Provided records Block Start

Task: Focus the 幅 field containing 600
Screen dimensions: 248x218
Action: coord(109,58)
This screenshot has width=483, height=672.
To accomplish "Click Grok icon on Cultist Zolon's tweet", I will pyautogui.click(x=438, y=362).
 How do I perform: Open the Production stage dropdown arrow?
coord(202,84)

Provided records Block End
Provided records Block Start

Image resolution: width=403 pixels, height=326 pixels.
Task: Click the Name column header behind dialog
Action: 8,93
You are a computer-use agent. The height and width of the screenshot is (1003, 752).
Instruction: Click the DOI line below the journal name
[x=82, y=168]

Provided records Block End

> How to complete this task: Show me each line of the listing above with "screenshot" in it.

> Result for this exercise:
This screenshot has width=483, height=672.
You are a computer-use agent. The height and width of the screenshot is (1003, 752).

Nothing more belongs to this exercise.